» REQUESTS
a) Answer these three questions using the two's complement passage, one answer per line and marked to match:
(i) In the most negative two's complement number, which bit is the only one set to 1?
(ii) What sum does the eight-bit table give?
(iii) What range does the passage give for an $n$-bit two's complement number?
b) Extend the two's complement passage, beginning right after its final sentence.

The most negative two's complement binary number has all bits equal to $0$ except for the most significant bit:

$$
\begin{array}{cccccccc|l}
-(2^7) & 2^6 & 2^5 & 2^4 & 2^3 & 2^2 & 2^1 & 2^0 & \text{multiplier} \\
1 & 0 & 0 & 0 & 0 & 0 & 0 & 0 & \text{bit} \\
1 \times -(2^7) & 
0 \times 2^6 & 
0 \times 2^5 & 
0 \times 2^4 & 
0 \times 2^3 & 
0 \times 2^2 & 
0 \times 2^1 & 
0 \times 2^0 & \text{bit}\ \times\text{multiplier} \\
-128 &
0 &
0 &
0 &
0 &
0 & 
0 & 
0 & \text{sum} = -128
\end{array}
$$

The above examples illustrate the range of an $n$-bit two's complement number is $-(2^{n-1})$ to $2^{n-1} - 1$.

» RECORDS SUPPLIED
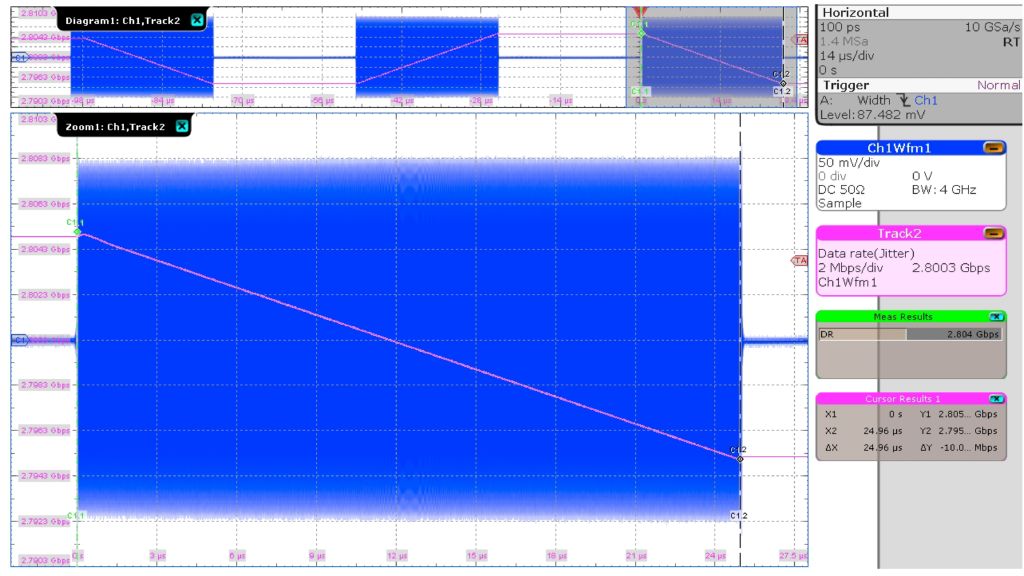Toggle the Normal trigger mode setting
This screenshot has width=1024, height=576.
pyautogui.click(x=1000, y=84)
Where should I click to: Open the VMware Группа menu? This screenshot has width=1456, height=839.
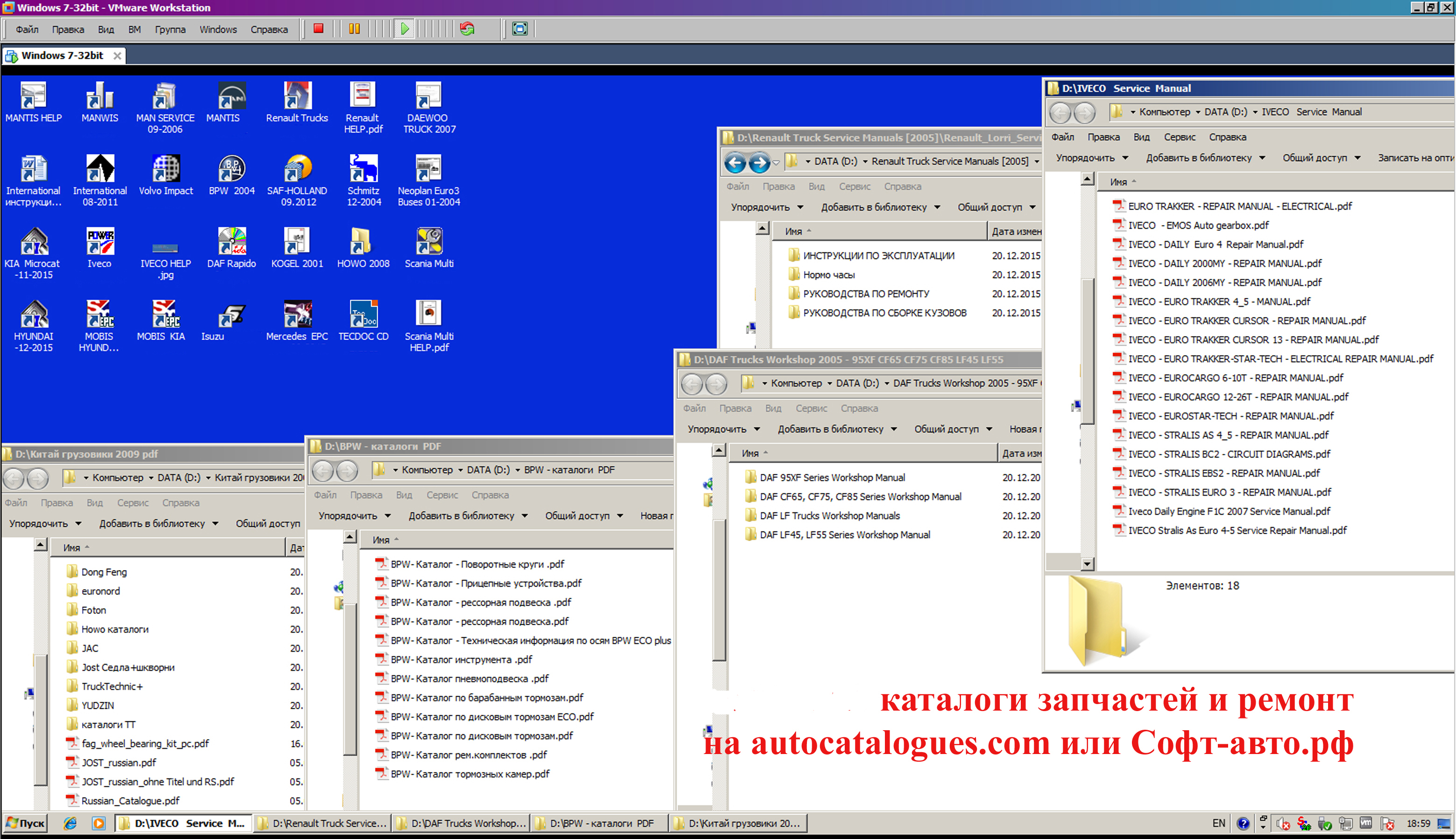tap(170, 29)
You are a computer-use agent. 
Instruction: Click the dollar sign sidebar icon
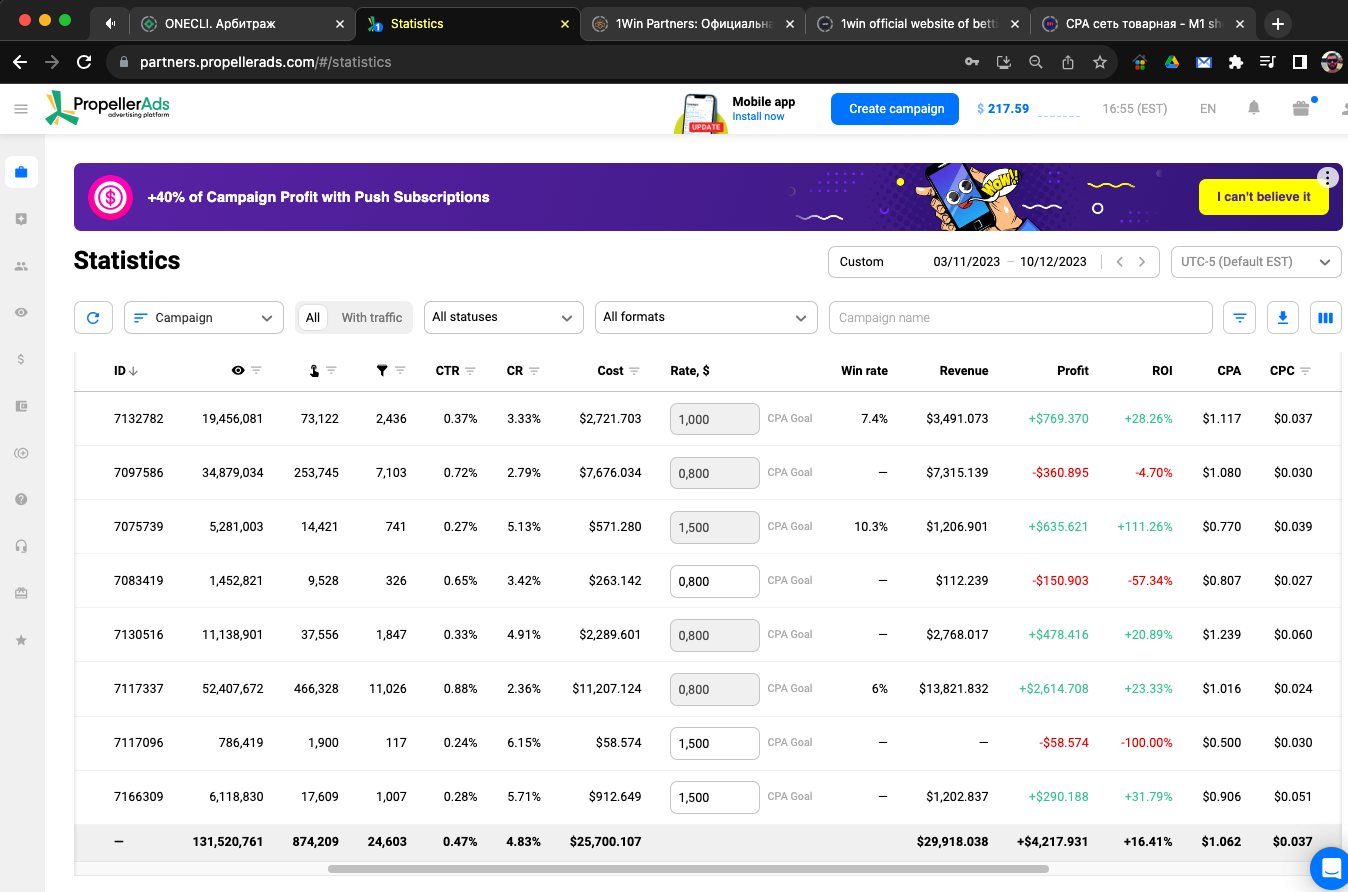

» RESULTS BY TASK
a)
(i) The most significant bit
(ii) $-128$
(iii) $-(2^{n-1})$ to $2^{n-1} - 1$

b)
Observe that the range is asymmetric about $0$: The magnitude of the most negative value is greater than that
of the most positive value. The programming implication of this is that signed integers are susceptible to
difficult to detect errors:

* `-x` may not exist
* `abs(x)` may not exist
* `-1 * x` may not exist
* `x / -1` may not exist

In fact, the four cases above result in *undefined behavior* in C. Undefined behavior means that anything
might occur and that whatever occurs is not necessarily repeatable or consistent between compilers or
architectures.

The following program prints the value of the four cases above using `signed char`.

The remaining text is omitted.